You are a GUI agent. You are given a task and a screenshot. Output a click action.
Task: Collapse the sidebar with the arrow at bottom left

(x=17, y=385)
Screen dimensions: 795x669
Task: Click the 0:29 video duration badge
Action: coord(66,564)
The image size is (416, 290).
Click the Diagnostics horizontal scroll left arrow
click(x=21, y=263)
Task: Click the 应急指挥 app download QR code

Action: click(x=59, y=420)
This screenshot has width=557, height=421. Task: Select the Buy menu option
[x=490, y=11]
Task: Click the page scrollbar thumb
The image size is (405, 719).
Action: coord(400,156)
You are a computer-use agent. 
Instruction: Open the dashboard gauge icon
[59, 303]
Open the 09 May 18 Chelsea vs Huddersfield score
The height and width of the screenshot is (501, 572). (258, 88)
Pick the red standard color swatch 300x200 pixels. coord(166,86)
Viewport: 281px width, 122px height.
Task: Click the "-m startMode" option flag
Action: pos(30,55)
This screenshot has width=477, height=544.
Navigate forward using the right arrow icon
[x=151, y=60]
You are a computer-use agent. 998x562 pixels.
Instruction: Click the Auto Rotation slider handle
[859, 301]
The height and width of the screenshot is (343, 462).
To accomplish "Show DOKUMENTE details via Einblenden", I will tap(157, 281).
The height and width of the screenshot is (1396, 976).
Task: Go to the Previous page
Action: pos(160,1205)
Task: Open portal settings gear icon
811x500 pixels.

************

Required work:
Copy out every one of the lines above, keeping each word and number unchanged.

Answer for this exercise:
You are a GUI agent. You are given a task and a screenshot. Output a click action.
Task: Collapse the sidebar with the arrow at bottom left

(x=17, y=385)
Screen dimensions: 795x669
Task: Click the 0:29 video duration badge
Action: coord(66,564)
The image size is (416, 290).
Click the Diagnostics horizontal scroll left arrow
click(x=21, y=263)
Task: Click the 应急指挥 app download QR code

Action: click(x=59, y=420)
This screenshot has width=557, height=421. Task: Select the Buy menu option
[x=490, y=11]
Task: Click the page scrollbar thumb
The image size is (405, 719).
Action: coord(400,156)
You are a computer-use agent. 
Instruction: Open the dashboard gauge icon
[59, 303]
Open the 09 May 18 Chelsea vs Huddersfield score
The height and width of the screenshot is (501, 572). (258, 88)
Pick the red standard color swatch 300x200 pixels. coord(166,86)
Viewport: 281px width, 122px height.
Task: Click the "-m startMode" option flag
Action: pos(30,55)
This screenshot has width=477, height=544.
Navigate forward using the right arrow icon
[x=151, y=60]
You are a computer-use agent. 998x562 pixels.
Instruction: Click the Auto Rotation slider handle
[859, 301]
The height and width of the screenshot is (343, 462).
To accomplish "Show DOKUMENTE details via Einblenden", I will tap(157, 281).
The height and width of the screenshot is (1396, 976).
Task: Go to the Previous page
Action: pos(160,1205)
Task: Open portal settings gear icon
811x500 pixels.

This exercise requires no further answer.